Prova disso foi o show caloroso em Brasília na noite de sábado (2), em que Sakis e Themis, acompanhados de Kostis Foukarakis (guitarra) e Kostas Heliotis (baixo), subverteram vários estigmas do black metal. Mesmo na estrada há 35 anos, foi a primeira vez que a banda de Atenas, na Grécia, tocou na cidade, e ficou evidente o forte apelo do quarteto para além de seu próprio gênero.

Foto: Rodrigo Piruka

Abertura condizente

O público não chegou a lotar as dependências do já recorrente Toinha, mas compareceu em bom número. A abertura ficou a cargo do Paradise in Flames, que fez um show correto e bem-recebido pela galera que já havia entrado.

O grupo de Belo Horizonte aposta em um black metal com forte presença de teclados e, em certas passagens, até três vocalistas distintos: A. Damien (vocal e guitarra), O. Mortis (vocal) e Guilherme de Alvarenga (teclado/backing vocals).

Ao todo, tocaram 11 músicas no set de 40 minutos — números consideráveis em se tratando de uma atração de abertura. “The Way to the Pentagram” e “Last Breath” foram as mais aplaudidas. Destaque para o vocal feminino de O. Mortis, embora em alguns momentos tanto recurso técnico e dramaticidade até passem um pouco do ponto.

A lenda helênica

O Rotting Christ entrou em ação às 21h50, com um palco sem backdrop ou qualquer tipo de adereço. Nem mesmo o logo da banda ou a sigla Χ Ξ Σ — 666, no alfabeto grego — foram exibidos em Brasília. Não que tenham feito falta.

Foto: Rodrigo Piruka

Já o repertório foi idêntico ao do show de São Paulo, que abriu a turnê pelo Brasil na última quinta-feira (29). Logo de cara, a dobradinha “666” e “P’unchaw Kachun – Tuta Kachun”, do álbum “Kata Ton Daimona Eaytoy” (2013), confirmou que esse seria o trabalho mais privilegiado pelo banda, com cinco de suas 10 faixas sendo executadas.

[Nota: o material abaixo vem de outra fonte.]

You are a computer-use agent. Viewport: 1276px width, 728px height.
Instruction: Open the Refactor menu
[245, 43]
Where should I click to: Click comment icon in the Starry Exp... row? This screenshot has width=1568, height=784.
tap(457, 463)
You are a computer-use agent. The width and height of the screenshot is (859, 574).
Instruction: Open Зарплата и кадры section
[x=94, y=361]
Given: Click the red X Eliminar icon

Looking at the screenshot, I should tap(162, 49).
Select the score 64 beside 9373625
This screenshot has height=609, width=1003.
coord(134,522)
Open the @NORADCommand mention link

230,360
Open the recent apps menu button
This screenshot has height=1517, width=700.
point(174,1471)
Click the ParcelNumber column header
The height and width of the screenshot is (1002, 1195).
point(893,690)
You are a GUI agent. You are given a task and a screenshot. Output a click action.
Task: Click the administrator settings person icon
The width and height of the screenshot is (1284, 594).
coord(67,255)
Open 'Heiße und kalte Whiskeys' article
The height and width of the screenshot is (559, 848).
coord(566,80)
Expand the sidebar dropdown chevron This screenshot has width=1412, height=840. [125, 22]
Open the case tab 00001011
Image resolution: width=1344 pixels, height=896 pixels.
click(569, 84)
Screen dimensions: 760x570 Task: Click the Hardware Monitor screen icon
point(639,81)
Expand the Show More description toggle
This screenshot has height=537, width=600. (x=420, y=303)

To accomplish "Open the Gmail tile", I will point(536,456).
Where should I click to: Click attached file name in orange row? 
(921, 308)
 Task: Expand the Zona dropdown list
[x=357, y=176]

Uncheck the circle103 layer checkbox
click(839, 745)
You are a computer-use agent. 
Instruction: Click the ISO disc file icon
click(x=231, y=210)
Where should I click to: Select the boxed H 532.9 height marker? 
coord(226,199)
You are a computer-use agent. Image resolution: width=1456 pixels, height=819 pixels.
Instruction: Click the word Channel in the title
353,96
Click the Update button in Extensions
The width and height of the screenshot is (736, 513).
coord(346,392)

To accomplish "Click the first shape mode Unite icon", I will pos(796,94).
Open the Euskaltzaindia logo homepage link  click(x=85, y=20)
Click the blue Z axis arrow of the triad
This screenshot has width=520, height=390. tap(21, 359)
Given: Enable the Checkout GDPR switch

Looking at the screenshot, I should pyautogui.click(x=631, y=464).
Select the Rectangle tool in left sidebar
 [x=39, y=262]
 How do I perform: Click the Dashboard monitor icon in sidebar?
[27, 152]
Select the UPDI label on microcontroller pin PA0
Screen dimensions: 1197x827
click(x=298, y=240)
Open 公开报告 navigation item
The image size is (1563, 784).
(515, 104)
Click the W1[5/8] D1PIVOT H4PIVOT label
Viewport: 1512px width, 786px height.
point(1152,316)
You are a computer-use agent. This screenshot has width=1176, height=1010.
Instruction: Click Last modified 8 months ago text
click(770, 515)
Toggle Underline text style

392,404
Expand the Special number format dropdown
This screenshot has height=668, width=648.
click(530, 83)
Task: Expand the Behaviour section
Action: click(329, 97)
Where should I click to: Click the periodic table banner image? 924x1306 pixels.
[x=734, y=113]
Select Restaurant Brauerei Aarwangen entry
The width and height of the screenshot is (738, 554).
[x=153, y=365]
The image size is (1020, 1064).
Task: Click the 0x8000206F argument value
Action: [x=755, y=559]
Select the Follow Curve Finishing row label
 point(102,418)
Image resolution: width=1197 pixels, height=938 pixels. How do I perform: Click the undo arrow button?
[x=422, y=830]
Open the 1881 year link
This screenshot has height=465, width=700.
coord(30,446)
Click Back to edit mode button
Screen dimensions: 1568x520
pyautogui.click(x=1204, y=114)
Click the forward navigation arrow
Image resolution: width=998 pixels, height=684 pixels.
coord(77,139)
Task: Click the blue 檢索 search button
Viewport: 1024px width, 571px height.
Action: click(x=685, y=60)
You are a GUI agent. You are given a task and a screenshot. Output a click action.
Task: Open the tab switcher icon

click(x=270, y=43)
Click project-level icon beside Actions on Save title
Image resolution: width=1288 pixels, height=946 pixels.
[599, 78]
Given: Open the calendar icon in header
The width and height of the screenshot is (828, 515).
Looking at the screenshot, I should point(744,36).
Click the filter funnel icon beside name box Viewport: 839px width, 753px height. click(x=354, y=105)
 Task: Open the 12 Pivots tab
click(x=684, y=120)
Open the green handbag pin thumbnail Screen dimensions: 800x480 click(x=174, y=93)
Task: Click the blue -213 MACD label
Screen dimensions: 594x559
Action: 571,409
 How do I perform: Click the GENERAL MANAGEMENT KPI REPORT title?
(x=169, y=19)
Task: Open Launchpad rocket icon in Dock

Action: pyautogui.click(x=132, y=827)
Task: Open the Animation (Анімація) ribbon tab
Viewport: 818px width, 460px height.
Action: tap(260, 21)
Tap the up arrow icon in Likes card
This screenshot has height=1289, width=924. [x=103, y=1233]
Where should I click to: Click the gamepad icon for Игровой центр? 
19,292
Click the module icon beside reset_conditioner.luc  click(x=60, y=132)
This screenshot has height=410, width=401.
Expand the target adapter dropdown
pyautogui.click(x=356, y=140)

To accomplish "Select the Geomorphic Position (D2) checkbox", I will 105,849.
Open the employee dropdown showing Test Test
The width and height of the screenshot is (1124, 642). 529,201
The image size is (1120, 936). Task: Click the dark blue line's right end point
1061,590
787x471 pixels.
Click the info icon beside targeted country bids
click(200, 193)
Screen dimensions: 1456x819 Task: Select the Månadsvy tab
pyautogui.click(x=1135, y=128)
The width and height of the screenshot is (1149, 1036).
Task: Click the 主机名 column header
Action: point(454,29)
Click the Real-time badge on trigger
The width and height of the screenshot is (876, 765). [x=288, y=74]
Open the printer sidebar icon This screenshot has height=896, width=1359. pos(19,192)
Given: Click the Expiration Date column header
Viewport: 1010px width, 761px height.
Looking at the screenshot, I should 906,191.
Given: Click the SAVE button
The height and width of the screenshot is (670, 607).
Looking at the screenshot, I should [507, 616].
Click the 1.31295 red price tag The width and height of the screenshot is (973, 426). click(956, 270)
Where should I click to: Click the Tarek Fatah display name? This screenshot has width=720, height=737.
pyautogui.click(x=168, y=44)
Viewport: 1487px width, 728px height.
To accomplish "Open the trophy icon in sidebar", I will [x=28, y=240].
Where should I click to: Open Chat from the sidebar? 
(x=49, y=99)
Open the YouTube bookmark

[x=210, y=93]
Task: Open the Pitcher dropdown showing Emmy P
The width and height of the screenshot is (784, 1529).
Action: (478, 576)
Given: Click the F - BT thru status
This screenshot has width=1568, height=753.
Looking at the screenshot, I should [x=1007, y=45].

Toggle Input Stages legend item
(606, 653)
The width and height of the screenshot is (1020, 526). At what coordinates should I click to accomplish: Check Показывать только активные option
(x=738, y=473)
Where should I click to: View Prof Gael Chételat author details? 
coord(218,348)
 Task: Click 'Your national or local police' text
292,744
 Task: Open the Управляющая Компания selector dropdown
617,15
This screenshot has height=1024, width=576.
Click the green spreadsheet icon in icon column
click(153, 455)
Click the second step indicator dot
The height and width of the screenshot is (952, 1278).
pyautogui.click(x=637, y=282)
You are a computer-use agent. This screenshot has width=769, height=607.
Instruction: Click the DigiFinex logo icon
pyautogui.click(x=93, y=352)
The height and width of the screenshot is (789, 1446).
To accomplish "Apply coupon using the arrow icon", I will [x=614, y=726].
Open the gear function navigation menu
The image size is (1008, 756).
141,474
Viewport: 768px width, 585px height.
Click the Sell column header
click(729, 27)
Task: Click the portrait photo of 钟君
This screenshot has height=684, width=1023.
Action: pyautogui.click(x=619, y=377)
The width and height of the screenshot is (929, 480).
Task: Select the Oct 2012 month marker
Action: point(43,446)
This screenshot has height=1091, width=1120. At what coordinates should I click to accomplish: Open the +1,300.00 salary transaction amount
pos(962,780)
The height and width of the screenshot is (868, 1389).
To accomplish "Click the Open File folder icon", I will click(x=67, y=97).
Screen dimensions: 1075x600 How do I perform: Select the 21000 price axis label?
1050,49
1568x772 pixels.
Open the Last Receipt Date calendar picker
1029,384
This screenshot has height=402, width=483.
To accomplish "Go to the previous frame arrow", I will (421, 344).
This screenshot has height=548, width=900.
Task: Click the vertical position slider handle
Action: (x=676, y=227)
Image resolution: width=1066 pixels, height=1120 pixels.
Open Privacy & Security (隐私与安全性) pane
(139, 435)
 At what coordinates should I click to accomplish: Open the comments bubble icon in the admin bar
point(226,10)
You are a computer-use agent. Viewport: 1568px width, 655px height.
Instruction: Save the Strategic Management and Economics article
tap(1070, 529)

Agindo não só como vocalista e guitarrista, mas como frontman dedicado, Sakis incitou o público a todo instante, com gestos, palavras em português ou contagens de “1, 2, 3!”. O baixista Kostas Heliotis também fez caras e bocas e de tudo um pouco para cativar os fãs. Deu certo, pois quase sempre a resposta vinda da pista se mostrou positiva.

Foto: Rodrigo Piruka

Do imprevisto ao ápice

Após a execução de “Pix Lax Dax”, ótima música nova que estará no disco “Pro Xristou” — a ser lançado em 24 de maio —, houve o único contratempo do show. A banda já havia dado início a “King of a Stellar War”, quando o baterista Themis Tolis se enfureceu com o que pareceu ser um roadie e não entrou como deveria. Muito irritado com algum problema em seu kit, gesticulou com raiva e puxou a cortina cobrando algum tipo de ajuda. Em instantes, porém, a situação foi contornada, e retomaram a canção que abre o clássico “Triarchy of the Lost Lovers” (1996).

Foto: Rodrigo Piruka

Esse miolo do setlist foi um dos dois ápices da apresentação. Músicas como “Archon” e a contundente “Non Serviam” abriram as primeiras rodas na pista e agradaram em cheio os apreciadores do material mais antigo da banda, que não vive presa ao passado, mas sabe da força de seu legado. Inclusive na hora de inserir “Societas Satanas”, cover do conterrâneo Thou Art Lord, que conta com Sakis e Magus Wampyr Daoloth, velho tecladista dos primórdios (1991-1995) do Rotting Christ.

O segundo pico da noite veio com a acachapante “The Sign of Evil Existence”, com seus meros dois minutos de pura violência, num dos raros momentos em que o show beira o black metal cru e opressor típico da Noruega, e “Fgmenth, Thy Gift”, talvez a música que melhor define o aspecto maligno presente na obra do Rotting Christ. Ambas são oriundas do debut “Thy Mighty Contract” (1993).

(Não tão) Maligna Existência

Terminado o show e passados alguns minutos de descanso no camarim, todos os quatro integrantes retornaram e atenderam pacientemente os fãs que queriam fotos, autógrafos ou só trocar ideia. Uma espécie de “meet & greet” espontâneo.

Foto: Rodrigo Piruka

De certa forma, tudo isso comprova que o Rotting Christ é um dos nomes mais acessíveis do black metal mundial não somente no âmbito sonoro, atraindo para si até quem não morre de amores pelo gênero, mas também em termos de comportamento, fidelizando uma audiência cativa por onde transita.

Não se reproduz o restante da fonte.